Women in Maharashtra arrange for a get together called as 'हळदि कुंकू ' means they perform Godess Gauri puja at home and then invite married women at home for a religious function.There are 2 main dishes served for this function. Ambe daal ( amba means mango in Marathi and daal is known to all :)
Traditionally it is accompanied with sweet and sour पन्हे a cool raw mango drink/Sharbat.
Which will be my next recipe.
Preparation time : 20 Minutes

Ingredients:
200gm split bengal gram/chana dal
1/2 cup shredded raw mango
3-4 green chillies
4 T spoon oil,mustard seeds,asfoetida powder,turmeric powder
salt to taste
half tsp sugar
finely chopped coriander leaves.
procedure:
  1. Soak Chana daal in water for 5-6 hours.
  2. Drain water totally.
  3. Grind chana daal, green chillies together in a mixer. Grind it coarsely. In between coarse and fine. Not too coarse not too fine.

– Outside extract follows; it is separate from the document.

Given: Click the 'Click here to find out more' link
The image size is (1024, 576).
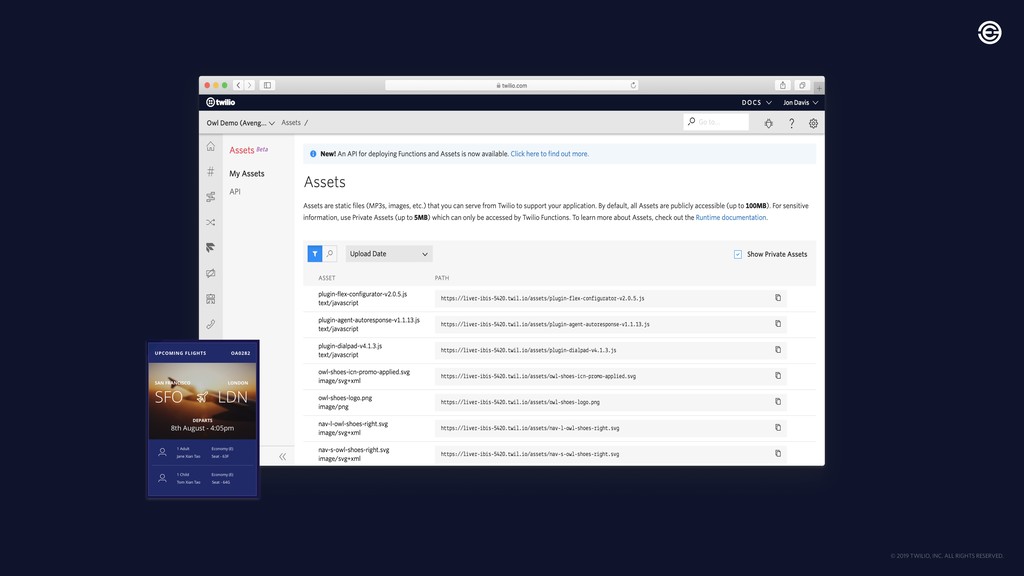Looking at the screenshot, I should [549, 154].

  4. Peel raw mango and grate it. Add this shraded mango in ground daal.
  5. Heat up oil in a small iron wok/kadhai.
  6. Once oil is hot, put asafoetida powder, mustard seeds.
  7. When mustard seeds crackle, put turmeric.
  8. Turn off the heat and put this Tempering on ground chana daal.
  9. Add sugar.
  10. Mix well.
  11. Add salt just before you serve this daal otherwise it may leave water.
  12. Garnigh with chooped coriander leaves and serve.